225 Views Asked by At

Currently our memcached cluster shields our database from heavy load. If the cache were to go down, it would take our application down with it. With a cold cache, we could avoid this downtime by switching into a "safe mode", where $1\%$ of cache miss requests go to master and warm the cache. The remainder of requests go to read replicas, serve potentially stale data and aren't used to populate the cache(to avoid stale sets).

I want to create a model that can recognize when the cache is likely in a cold state. I imagine I could track cache hit rate over a period of time and get a good idea of the mean and variance of the cache hit rate. Given a prior of how frequently I expect to be in a cold state (rare) and a certain hit rate, it seems I could create a posterior distribution that estimates how likely we are to be in a cold state, and switch into "safe mode" given some threshold value.
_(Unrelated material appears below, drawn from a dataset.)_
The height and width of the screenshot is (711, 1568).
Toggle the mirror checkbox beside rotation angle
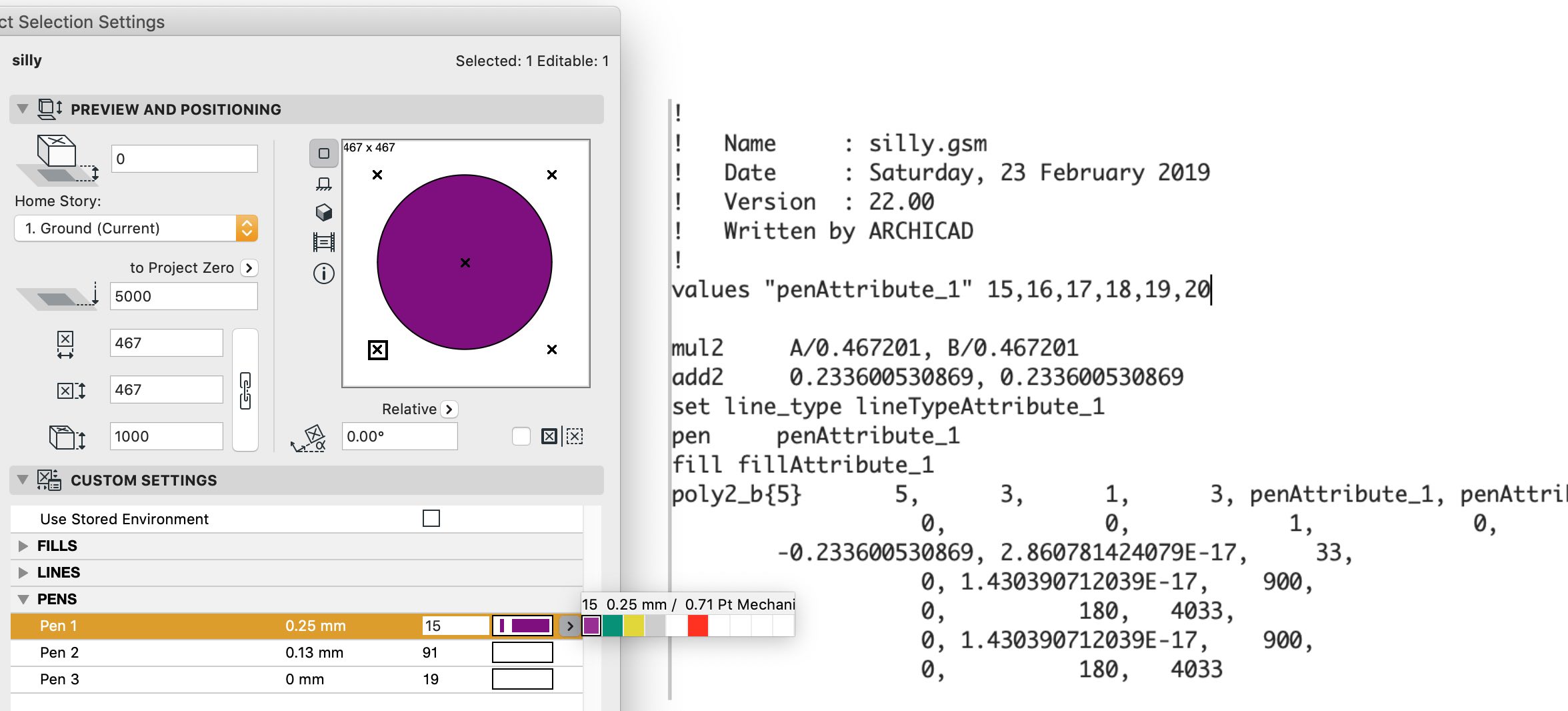521,436
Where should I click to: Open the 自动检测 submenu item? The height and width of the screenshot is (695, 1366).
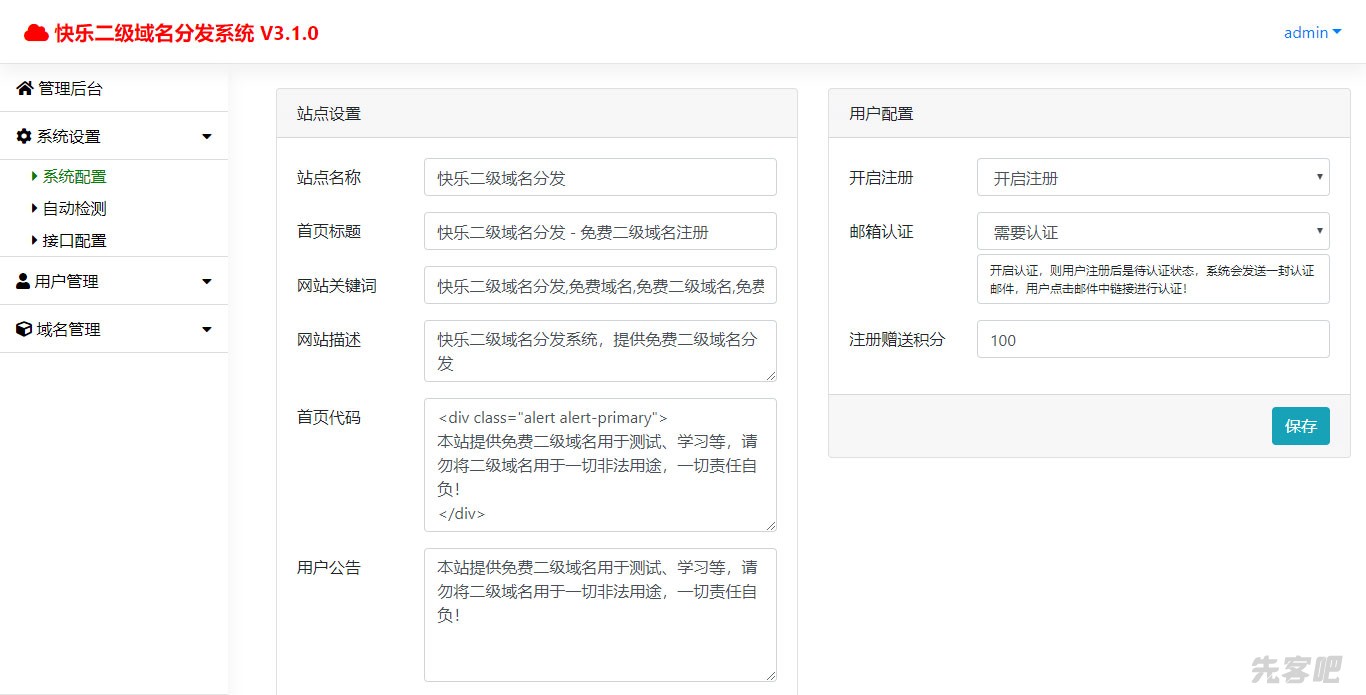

What would be the best way to measure hit rate? I could somewhat arbitrarily set a window of say $1$ second or $30$ seconds and measure hit rate in that interval. Although that raises the issue of finding the best window — smaller windows will have larger variance, but too large of a window means the model doesn't trigger "safe mode" quickly enough. What I really want is a sliding window where more recent hits weigh more heavily in the models decisions but all previous hits are taken into account as well. What would be the best way to approach this?

1

There are 1 best solutions below

0
On

There's probably a lot of ways to do this. You could use a Hidden Markov Model(HMM), where $X_t$ is the observed value at time point $t$, then $X_t | s_t \sim D_{s_t}$. Where $s_t$ is a latent state indicating whether the observation is in the normal or cold state. That is, $s_t \in \{C,N\}$ with $C$ the cold state and $N$ the normal state.

Specifying $K \in \mathbb{Z}^+$ the order of the HMM.

Then we have that $P[s_t = s | s_{t-1}, ...,s_{t-K}]$ are the transition probabilities from each of the previous sets of $K$ states to a new state $s$. In many cases people deal with first order HMMs, so $K=1$, which gives us that$P[s_t = s | s_{t-1}=r] = Q_{rs}$ with $Q$ a $2\times 2$ matrix containing transition probabilities from each state to itself/the other state.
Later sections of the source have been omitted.